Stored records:
##########

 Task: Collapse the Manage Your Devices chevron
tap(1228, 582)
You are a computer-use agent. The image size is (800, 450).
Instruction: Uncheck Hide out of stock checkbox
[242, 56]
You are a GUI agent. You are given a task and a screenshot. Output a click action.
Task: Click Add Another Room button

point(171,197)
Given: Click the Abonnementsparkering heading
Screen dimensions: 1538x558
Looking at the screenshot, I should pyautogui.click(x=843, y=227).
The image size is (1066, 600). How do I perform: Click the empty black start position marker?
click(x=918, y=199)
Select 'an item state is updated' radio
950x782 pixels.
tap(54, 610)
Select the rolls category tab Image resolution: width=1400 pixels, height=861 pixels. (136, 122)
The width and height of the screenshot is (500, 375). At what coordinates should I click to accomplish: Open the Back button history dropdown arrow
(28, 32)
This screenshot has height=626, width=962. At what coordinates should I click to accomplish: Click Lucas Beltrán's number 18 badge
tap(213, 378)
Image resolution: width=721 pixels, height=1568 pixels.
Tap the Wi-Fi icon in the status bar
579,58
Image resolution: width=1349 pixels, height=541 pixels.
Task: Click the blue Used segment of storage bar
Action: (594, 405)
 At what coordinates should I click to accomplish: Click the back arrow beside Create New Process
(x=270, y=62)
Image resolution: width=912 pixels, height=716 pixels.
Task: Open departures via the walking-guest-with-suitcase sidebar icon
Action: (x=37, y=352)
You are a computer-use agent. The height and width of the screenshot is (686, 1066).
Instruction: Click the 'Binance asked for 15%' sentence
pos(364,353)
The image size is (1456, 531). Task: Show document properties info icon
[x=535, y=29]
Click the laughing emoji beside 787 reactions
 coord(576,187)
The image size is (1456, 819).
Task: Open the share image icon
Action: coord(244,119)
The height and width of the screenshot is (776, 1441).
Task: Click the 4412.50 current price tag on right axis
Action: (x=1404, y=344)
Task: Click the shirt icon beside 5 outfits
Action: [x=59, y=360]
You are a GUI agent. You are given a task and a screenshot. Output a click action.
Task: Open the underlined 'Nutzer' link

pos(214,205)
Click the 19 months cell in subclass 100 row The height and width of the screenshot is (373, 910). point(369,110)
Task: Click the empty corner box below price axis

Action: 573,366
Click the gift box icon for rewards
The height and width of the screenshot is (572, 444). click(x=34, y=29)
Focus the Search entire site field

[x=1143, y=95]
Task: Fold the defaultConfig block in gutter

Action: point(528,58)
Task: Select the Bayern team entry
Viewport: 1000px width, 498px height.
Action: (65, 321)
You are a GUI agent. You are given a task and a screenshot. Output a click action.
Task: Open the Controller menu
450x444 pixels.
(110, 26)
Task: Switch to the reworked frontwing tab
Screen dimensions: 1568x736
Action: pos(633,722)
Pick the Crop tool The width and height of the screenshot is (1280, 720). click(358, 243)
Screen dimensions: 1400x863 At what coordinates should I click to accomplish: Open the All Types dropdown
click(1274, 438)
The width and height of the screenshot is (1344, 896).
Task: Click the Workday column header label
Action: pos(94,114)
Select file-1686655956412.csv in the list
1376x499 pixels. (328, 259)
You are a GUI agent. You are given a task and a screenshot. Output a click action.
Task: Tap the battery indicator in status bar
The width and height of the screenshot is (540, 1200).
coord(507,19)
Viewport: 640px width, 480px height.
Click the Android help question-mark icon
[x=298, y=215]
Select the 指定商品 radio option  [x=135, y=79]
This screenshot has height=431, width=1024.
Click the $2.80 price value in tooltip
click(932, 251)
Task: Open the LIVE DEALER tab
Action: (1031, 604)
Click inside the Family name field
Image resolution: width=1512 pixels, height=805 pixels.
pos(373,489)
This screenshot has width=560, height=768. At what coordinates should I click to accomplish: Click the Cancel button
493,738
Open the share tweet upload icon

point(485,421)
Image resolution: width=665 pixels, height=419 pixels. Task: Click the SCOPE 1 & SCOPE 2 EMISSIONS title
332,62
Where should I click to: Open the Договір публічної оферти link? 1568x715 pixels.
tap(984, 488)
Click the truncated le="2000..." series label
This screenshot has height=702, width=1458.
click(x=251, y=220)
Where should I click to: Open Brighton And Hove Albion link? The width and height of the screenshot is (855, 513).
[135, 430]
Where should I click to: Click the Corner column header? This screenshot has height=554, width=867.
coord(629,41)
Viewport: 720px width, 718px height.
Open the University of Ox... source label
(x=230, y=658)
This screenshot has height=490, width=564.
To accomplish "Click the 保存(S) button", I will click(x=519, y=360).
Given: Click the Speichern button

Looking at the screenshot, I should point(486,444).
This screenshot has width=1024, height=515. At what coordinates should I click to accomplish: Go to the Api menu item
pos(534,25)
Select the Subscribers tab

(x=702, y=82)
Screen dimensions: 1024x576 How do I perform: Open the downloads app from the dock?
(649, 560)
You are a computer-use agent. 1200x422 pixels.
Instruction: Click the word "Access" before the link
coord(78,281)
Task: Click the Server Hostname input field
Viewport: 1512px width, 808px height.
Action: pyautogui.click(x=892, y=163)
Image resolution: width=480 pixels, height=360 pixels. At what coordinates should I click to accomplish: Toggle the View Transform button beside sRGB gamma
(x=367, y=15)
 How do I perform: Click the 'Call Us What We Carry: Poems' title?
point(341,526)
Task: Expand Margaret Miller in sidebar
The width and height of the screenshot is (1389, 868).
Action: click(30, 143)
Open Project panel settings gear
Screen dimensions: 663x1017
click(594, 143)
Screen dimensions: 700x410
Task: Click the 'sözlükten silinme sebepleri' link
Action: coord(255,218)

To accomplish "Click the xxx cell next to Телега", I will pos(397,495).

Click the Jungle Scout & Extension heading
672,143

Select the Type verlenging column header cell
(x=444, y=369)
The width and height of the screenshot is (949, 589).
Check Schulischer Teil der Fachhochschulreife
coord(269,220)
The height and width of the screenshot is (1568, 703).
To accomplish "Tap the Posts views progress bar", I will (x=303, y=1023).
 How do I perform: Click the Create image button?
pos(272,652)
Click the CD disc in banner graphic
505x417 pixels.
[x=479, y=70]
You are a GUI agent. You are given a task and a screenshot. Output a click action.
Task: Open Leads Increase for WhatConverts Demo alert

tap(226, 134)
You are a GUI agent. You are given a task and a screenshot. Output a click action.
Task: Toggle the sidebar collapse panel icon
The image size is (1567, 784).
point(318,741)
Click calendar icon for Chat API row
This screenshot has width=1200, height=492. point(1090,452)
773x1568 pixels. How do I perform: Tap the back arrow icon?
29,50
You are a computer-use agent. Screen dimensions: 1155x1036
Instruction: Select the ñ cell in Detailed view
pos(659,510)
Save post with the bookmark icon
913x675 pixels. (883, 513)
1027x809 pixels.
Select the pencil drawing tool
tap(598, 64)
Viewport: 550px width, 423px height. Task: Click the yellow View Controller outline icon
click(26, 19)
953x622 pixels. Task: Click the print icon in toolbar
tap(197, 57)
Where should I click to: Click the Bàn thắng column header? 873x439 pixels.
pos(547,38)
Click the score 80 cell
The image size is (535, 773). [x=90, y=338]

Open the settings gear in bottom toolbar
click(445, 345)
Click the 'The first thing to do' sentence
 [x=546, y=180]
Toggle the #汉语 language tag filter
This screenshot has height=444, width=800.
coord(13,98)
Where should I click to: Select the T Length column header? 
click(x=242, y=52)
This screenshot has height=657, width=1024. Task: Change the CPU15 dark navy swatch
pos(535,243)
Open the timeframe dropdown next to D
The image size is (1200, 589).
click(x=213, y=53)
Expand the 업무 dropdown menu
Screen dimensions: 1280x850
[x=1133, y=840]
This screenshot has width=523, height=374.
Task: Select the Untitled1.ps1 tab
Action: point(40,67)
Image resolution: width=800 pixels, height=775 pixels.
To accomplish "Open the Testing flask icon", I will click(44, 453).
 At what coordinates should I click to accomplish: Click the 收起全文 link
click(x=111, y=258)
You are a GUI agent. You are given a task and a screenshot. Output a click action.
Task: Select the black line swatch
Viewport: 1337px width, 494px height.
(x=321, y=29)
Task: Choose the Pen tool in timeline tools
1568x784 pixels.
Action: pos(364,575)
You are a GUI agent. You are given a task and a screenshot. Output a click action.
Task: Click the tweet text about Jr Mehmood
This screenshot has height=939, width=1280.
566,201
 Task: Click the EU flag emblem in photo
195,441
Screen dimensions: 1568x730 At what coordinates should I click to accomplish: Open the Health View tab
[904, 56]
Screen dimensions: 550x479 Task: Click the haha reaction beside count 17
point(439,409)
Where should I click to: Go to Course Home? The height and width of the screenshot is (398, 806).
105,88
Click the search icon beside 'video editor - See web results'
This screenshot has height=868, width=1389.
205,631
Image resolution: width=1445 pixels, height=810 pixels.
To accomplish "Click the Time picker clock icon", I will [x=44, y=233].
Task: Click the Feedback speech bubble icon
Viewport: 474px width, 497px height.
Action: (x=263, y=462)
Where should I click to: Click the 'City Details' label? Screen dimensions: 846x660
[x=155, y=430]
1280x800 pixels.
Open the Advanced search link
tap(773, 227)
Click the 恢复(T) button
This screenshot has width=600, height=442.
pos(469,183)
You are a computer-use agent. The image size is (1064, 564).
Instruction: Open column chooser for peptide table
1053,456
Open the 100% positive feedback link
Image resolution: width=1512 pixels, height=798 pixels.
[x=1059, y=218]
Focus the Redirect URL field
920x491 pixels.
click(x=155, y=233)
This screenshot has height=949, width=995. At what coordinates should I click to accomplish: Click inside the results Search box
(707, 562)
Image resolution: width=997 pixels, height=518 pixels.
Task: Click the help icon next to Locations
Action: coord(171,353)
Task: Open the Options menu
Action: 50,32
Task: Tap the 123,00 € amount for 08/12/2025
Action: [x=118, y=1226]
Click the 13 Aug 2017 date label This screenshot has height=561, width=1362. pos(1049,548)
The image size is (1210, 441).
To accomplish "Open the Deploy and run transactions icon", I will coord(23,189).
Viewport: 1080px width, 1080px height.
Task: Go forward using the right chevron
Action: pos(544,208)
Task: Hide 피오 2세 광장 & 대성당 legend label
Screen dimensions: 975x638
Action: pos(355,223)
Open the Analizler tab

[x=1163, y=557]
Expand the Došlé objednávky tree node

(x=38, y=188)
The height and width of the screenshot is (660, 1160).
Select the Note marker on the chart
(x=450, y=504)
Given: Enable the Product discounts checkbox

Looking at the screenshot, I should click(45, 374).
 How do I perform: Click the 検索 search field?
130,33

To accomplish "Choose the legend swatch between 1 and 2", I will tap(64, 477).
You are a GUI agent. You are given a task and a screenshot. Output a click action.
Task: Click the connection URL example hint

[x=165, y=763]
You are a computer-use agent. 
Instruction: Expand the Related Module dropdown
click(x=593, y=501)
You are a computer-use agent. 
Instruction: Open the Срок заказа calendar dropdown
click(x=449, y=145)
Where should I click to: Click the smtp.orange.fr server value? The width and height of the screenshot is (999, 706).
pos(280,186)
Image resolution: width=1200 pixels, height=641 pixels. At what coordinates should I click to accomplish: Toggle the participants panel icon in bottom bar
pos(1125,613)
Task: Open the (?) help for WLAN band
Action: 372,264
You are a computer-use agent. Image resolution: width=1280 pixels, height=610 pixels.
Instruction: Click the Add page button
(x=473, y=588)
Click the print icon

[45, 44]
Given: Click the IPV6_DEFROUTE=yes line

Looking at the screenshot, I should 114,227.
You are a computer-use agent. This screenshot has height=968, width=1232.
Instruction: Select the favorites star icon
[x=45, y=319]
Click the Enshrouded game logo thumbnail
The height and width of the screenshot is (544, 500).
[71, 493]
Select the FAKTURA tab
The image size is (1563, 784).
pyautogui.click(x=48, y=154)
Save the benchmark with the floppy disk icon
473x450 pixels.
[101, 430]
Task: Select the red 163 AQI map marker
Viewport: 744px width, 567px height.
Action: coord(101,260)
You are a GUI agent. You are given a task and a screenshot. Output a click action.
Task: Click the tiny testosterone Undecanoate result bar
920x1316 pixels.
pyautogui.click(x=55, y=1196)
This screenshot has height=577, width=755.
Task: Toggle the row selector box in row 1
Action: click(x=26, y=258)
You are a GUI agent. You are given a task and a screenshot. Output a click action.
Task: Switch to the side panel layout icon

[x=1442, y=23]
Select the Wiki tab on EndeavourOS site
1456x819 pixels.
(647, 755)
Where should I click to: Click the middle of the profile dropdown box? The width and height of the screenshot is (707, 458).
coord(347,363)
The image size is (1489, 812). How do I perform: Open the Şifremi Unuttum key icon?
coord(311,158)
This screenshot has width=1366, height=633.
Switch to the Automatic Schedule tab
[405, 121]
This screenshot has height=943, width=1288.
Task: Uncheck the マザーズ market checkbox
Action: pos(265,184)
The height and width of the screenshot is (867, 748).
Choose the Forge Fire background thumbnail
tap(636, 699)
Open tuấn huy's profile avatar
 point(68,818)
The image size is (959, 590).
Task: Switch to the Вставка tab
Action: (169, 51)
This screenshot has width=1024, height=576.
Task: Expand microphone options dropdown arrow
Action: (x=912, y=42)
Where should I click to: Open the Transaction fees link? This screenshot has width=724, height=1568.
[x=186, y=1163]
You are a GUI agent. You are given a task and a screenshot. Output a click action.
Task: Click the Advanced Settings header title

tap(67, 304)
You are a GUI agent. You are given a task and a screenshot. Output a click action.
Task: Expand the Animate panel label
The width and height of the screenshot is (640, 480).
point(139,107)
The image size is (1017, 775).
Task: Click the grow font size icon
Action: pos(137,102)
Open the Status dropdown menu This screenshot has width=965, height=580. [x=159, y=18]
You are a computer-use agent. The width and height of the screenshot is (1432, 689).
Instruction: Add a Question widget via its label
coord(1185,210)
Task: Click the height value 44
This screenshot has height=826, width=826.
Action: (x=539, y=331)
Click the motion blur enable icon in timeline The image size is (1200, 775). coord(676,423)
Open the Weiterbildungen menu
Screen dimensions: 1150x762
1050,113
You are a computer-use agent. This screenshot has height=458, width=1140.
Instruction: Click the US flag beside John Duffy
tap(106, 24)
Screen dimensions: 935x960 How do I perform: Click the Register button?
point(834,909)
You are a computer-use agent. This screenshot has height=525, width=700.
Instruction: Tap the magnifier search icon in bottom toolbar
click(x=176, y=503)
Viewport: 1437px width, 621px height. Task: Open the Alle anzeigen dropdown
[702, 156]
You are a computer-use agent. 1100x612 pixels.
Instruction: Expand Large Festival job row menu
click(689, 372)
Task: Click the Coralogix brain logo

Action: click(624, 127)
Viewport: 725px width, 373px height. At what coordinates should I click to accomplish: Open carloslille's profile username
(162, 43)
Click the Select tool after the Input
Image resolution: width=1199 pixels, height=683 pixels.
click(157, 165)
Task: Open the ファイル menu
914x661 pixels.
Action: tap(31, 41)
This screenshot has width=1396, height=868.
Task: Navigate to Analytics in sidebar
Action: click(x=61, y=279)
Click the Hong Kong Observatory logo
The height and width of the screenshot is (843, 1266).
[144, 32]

##########

**TASK INSTRUCTIONS:** Determine how many lines in the data above contain the string "radio". Give nothing except the number.

**EXERCISE SOLUTION:** 2